US fitness model Lauren Abraham shows us how to create a seriously toned tum

Staying in shape isn’t difficult for TV host Lauren Abraham - sitting still is. At the moment this former professional snowboarder is not only – deep breath now – hosting a new action packed travel show, Insider Escapes; launching a yoga retreat in South America; starring in the US Muscle & Fitness magazine; as well as travelling the world as the ambassador for stand up paddleboarding company Rogue. We love Lauren’s appetite for life and we also admire her toned tum too. So we asked SHAPE Personal Trainer of the Year 2010 Derryn Brown to create a workout that would help us get a stomach like our American fitness crush. If you want to find out more about this US fitness queen you can become a fan of Lauren by logging on to laurenabrahamfanpage or - you’ll feel as if you’ve had a workout, just reading about all her adventures.

Do each movement in order.
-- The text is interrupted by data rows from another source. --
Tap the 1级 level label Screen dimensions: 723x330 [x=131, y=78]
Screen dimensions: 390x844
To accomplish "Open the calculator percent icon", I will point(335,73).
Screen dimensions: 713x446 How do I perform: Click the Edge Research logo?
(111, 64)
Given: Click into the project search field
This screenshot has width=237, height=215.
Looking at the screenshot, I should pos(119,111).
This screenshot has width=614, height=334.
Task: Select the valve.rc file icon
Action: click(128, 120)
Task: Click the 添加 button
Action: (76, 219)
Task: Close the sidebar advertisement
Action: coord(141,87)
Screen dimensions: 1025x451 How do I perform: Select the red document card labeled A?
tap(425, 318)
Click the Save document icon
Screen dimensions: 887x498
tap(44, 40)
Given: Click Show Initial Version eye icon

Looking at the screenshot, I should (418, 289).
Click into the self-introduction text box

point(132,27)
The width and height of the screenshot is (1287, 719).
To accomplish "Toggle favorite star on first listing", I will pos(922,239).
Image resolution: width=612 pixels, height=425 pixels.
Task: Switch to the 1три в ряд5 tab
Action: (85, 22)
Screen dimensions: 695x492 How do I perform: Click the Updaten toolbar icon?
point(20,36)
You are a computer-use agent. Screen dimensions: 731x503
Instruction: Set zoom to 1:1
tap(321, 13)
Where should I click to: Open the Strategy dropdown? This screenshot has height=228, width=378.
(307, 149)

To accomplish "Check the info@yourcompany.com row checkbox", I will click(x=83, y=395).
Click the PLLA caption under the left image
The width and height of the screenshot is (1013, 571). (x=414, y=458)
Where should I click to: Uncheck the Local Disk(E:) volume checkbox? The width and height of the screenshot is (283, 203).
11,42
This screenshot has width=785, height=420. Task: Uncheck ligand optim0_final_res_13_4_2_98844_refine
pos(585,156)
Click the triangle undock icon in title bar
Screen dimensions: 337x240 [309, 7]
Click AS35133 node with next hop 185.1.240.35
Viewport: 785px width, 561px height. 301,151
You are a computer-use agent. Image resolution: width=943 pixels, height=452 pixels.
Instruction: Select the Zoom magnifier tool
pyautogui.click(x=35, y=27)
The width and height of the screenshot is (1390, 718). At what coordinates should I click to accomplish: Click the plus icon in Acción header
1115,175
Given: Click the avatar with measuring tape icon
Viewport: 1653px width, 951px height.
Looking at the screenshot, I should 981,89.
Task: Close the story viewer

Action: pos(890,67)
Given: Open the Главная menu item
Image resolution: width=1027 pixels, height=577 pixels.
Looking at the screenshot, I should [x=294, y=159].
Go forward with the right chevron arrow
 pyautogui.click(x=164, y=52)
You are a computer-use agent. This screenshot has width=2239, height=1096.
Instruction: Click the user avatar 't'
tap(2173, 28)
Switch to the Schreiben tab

Do this three times a week.
YOU’LL NEED A Swiss ball and a mat.

1. Single Leg Pilates Stretch
Lying on your back with your legs straight up in the air and your chin to your chest, grab your one leg around the calf and gently pull it towards to your chest while lowering your other leg towards the ground, (make sure that leg doesn’t touch the ground), keep your toes pointed. Alternate each leg, for a total of 20 reps. Breathing out every time you pull the knee to your chest.

2. Side Plank Hold 
Make sure your leg rests on top of the other leg (this activates the glutes) and then lean onto your arm and balance, placing one arm straight up in the air. Hold for 10 seconds only, then go into normal plank position on your elbows for 10 seconds and then change to the other side plank for 10 seconds hold. (Total of 30 seconds only). Lauren kicks this move up a notch by lifting her top leg in the air.

3. Ball Pass
Start with holding the ball in your hands above the head (keep your chin to your chest), then pass the ball to your legs [A] and lower the legs [B] and return the arms above the head. Exchange the ball from your hands to your legs for 20 reps.

4. Reach for your toes
Lying on your back with your legs straight up in front of you, chin to the chest, reach for your toes with your hands, and then gently lower your upper body down while still keeping your chin to your chest.

5. Clam Crunchies
Lying on your back with your soles of your feet touching each other [A] (with the legs open like a clam) do crunches upwards and pause at the top for 2 seconds (very small movement upwards) and then lower back down, complete 10 reps [B]. Complete an additional 5 reps, by reaching upwards with your hands,as if you were going to present something with yourhands like a trophy.

6. Reverse Crunches
Lying on your back, curl up your glutes [A] and legs lifting them off the ground, when you bring them back down make sure you touch the ground with your toe [B]. (Make sure you keep your heels very close to your glutes) and don’t rock up and down. It’s a very controlled movement. Repeat 15 reps.